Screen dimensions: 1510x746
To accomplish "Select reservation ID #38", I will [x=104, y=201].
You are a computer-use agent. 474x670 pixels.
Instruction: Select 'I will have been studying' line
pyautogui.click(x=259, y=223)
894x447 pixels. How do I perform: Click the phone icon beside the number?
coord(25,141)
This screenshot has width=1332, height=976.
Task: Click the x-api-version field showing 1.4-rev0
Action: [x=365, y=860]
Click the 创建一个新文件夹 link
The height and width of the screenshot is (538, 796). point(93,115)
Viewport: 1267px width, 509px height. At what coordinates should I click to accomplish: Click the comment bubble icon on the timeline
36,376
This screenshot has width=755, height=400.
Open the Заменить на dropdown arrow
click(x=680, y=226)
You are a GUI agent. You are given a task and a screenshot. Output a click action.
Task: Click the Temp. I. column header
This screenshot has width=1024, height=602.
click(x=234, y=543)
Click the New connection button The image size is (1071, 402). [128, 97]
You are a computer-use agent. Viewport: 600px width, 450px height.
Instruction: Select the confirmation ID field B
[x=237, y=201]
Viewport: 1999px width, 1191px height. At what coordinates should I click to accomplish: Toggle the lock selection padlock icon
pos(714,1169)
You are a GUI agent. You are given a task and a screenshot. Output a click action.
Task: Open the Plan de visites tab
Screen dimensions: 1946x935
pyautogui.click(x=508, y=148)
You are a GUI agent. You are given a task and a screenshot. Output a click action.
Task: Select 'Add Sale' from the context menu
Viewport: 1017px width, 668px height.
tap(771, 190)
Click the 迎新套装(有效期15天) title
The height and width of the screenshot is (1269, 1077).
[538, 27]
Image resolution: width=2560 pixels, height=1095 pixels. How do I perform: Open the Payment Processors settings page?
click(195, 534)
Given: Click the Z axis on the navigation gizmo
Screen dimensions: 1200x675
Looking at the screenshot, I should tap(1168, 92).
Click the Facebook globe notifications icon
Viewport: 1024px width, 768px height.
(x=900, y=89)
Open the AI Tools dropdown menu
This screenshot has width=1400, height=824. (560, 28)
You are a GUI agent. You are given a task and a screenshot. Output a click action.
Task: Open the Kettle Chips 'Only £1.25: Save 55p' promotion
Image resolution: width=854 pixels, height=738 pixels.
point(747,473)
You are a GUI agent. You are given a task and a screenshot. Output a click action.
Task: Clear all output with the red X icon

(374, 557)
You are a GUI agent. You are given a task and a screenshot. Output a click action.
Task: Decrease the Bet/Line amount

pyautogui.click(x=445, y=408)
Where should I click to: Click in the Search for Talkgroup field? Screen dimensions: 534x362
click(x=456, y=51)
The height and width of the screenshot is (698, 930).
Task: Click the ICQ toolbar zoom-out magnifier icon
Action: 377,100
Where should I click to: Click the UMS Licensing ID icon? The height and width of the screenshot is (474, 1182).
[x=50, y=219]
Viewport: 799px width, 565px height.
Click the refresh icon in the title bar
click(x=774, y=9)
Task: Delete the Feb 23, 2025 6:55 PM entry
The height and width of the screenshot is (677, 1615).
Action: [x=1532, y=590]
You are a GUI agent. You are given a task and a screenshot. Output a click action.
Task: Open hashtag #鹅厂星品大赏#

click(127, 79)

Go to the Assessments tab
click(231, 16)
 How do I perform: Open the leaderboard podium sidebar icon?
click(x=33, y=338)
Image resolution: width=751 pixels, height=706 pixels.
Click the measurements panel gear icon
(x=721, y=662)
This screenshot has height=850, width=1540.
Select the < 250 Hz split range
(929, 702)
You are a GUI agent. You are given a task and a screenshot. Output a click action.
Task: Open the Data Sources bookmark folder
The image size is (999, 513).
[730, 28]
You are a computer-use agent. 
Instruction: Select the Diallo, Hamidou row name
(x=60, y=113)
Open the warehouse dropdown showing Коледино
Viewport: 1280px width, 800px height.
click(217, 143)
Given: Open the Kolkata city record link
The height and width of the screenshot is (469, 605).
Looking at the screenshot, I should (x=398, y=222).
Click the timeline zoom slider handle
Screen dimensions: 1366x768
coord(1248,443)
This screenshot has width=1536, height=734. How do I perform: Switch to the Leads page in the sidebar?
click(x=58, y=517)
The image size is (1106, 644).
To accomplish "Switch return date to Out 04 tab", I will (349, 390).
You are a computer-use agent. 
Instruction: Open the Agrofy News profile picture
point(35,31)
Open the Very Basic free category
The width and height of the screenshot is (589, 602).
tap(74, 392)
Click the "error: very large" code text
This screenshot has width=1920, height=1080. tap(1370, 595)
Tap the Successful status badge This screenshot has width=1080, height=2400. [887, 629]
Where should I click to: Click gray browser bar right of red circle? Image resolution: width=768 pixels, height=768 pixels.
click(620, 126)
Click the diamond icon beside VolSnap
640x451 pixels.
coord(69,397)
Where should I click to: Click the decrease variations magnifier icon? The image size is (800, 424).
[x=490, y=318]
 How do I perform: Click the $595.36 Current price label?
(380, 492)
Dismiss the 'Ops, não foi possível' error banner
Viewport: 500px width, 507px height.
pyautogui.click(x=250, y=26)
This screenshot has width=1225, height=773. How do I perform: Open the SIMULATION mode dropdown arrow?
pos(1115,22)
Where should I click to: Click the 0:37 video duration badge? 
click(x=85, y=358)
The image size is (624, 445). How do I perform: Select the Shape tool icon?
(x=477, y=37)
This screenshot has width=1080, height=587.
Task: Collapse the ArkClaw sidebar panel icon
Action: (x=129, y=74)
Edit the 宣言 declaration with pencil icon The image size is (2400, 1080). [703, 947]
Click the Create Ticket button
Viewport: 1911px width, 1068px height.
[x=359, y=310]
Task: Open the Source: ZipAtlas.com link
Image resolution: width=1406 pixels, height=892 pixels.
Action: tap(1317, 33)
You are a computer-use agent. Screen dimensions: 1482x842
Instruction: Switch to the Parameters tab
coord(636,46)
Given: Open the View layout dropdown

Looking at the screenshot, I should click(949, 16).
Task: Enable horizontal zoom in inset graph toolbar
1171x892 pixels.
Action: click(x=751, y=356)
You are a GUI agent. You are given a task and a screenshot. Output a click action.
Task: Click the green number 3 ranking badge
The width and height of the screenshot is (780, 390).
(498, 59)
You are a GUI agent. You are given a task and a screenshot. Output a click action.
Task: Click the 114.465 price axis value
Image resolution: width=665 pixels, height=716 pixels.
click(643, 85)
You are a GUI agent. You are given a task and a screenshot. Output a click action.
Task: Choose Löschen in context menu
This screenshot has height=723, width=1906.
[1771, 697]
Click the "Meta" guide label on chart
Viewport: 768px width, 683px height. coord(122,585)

---*---

WHAT YOU SHOULD DO –
Your answer must be the complete listing, retyped exactly.

OUTPUT FOR THIS EXERCISE –
Screen dimensions: 1510x746
To accomplish "Select reservation ID #38", I will [x=104, y=201].
You are a computer-use agent. 474x670 pixels.
Instruction: Select 'I will have been studying' line
pyautogui.click(x=259, y=223)
894x447 pixels. How do I perform: Click the phone icon beside the number?
coord(25,141)
This screenshot has width=1332, height=976.
Task: Click the x-api-version field showing 1.4-rev0
Action: [x=365, y=860]
Click the 创建一个新文件夹 link
The height and width of the screenshot is (538, 796). point(93,115)
Viewport: 1267px width, 509px height. At what coordinates should I click to accomplish: Click the comment bubble icon on the timeline
36,376
This screenshot has width=755, height=400.
Open the Заменить на dropdown arrow
click(x=680, y=226)
You are a GUI agent. You are given a task and a screenshot. Output a click action.
Task: Click the Temp. I. column header
This screenshot has width=1024, height=602.
click(x=234, y=543)
Click the New connection button The image size is (1071, 402). [128, 97]
You are a computer-use agent. Viewport: 600px width, 450px height.
Instruction: Select the confirmation ID field B
[x=237, y=201]
Viewport: 1999px width, 1191px height. At what coordinates should I click to accomplish: Toggle the lock selection padlock icon
pos(714,1169)
You are a GUI agent. You are given a task and a screenshot. Output a click action.
Task: Open the Plan de visites tab
Screen dimensions: 1946x935
pyautogui.click(x=508, y=148)
You are a GUI agent. You are given a task and a screenshot. Output a click action.
Task: Select 'Add Sale' from the context menu
Viewport: 1017px width, 668px height.
tap(771, 190)
Click the 迎新套装(有效期15天) title
The height and width of the screenshot is (1269, 1077).
[538, 27]
Image resolution: width=2560 pixels, height=1095 pixels. How do I perform: Open the Payment Processors settings page?
click(195, 534)
Given: Click the Z axis on the navigation gizmo
Screen dimensions: 1200x675
Looking at the screenshot, I should tap(1168, 92).
Click the Facebook globe notifications icon
Viewport: 1024px width, 768px height.
(x=900, y=89)
Open the AI Tools dropdown menu
This screenshot has width=1400, height=824. (560, 28)
You are a GUI agent. You are given a task and a screenshot. Output a click action.
Task: Open the Kettle Chips 'Only £1.25: Save 55p' promotion
Image resolution: width=854 pixels, height=738 pixels.
point(747,473)
You are a GUI agent. You are given a task and a screenshot. Output a click action.
Task: Clear all output with the red X icon

(374, 557)
You are a GUI agent. You are given a task and a screenshot. Output a click action.
Task: Decrease the Bet/Line amount

pyautogui.click(x=445, y=408)
Where should I click to: Click in the Search for Talkgroup field? Screen dimensions: 534x362
click(x=456, y=51)
The height and width of the screenshot is (698, 930).
Task: Click the ICQ toolbar zoom-out magnifier icon
Action: 377,100
Where should I click to: Click the UMS Licensing ID icon? The height and width of the screenshot is (474, 1182).
[x=50, y=219]
Viewport: 799px width, 565px height.
Click the refresh icon in the title bar
click(x=774, y=9)
Task: Delete the Feb 23, 2025 6:55 PM entry
The height and width of the screenshot is (677, 1615).
Action: [x=1532, y=590]
You are a GUI agent. You are given a task and a screenshot. Output a click action.
Task: Open hashtag #鹅厂星品大赏#

click(127, 79)

Go to the Assessments tab
click(231, 16)
 How do I perform: Open the leaderboard podium sidebar icon?
click(x=33, y=338)
Image resolution: width=751 pixels, height=706 pixels.
Click the measurements panel gear icon
(x=721, y=662)
This screenshot has height=850, width=1540.
Select the < 250 Hz split range
(929, 702)
You are a GUI agent. You are given a task and a screenshot. Output a click action.
Task: Open the Data Sources bookmark folder
The image size is (999, 513).
[730, 28]
You are a computer-use agent. 
Instruction: Select the Diallo, Hamidou row name
(x=60, y=113)
Open the warehouse dropdown showing Коледино
Viewport: 1280px width, 800px height.
click(217, 143)
Given: Open the Kolkata city record link
The height and width of the screenshot is (469, 605).
Looking at the screenshot, I should (x=398, y=222).
Click the timeline zoom slider handle
Screen dimensions: 1366x768
coord(1248,443)
This screenshot has width=1536, height=734. How do I perform: Switch to the Leads page in the sidebar?
click(x=58, y=517)
The image size is (1106, 644).
To accomplish "Switch return date to Out 04 tab", I will (349, 390).
You are a computer-use agent. 
Instruction: Open the Agrofy News profile picture
point(35,31)
Open the Very Basic free category
The width and height of the screenshot is (589, 602).
tap(74, 392)
Click the "error: very large" code text
This screenshot has width=1920, height=1080. tap(1370, 595)
Tap the Successful status badge This screenshot has width=1080, height=2400. [887, 629]
Where should I click to: Click gray browser bar right of red circle? Image resolution: width=768 pixels, height=768 pixels.
click(620, 126)
Click the diamond icon beside VolSnap
640x451 pixels.
coord(69,397)
Where should I click to: Click the decrease variations magnifier icon? The image size is (800, 424).
[x=490, y=318]
 How do I perform: Click the $595.36 Current price label?
(380, 492)
Dismiss the 'Ops, não foi possível' error banner
Viewport: 500px width, 507px height.
pyautogui.click(x=250, y=26)
This screenshot has width=1225, height=773. How do I perform: Open the SIMULATION mode dropdown arrow?
pos(1115,22)
Where should I click to: Click the 0:37 video duration badge? 
click(x=85, y=358)
The image size is (624, 445). How do I perform: Select the Shape tool icon?
(x=477, y=37)
This screenshot has width=1080, height=587.
Task: Collapse the ArkClaw sidebar panel icon
Action: (x=129, y=74)
Edit the 宣言 declaration with pencil icon The image size is (2400, 1080). [703, 947]
Click the Create Ticket button
Viewport: 1911px width, 1068px height.
[x=359, y=310]
Task: Open the Source: ZipAtlas.com link
Image resolution: width=1406 pixels, height=892 pixels.
Action: tap(1317, 33)
You are a computer-use agent. Screen dimensions: 1482x842
Instruction: Switch to the Parameters tab
coord(636,46)
Given: Open the View layout dropdown

Looking at the screenshot, I should click(949, 16).
Task: Enable horizontal zoom in inset graph toolbar
1171x892 pixels.
Action: click(x=751, y=356)
You are a GUI agent. You are given a task and a screenshot. Output a click action.
Task: Click the green number 3 ranking badge
The width and height of the screenshot is (780, 390).
(498, 59)
You are a GUI agent. You are given a task and a screenshot. Output a click action.
Task: Click the 114.465 price axis value
Image resolution: width=665 pixels, height=716 pixels.
click(643, 85)
You are a GUI agent. You are given a task and a screenshot. Output a click action.
Task: Choose Löschen in context menu
This screenshot has height=723, width=1906.
[1771, 697]
Click the "Meta" guide label on chart
Viewport: 768px width, 683px height. coord(122,585)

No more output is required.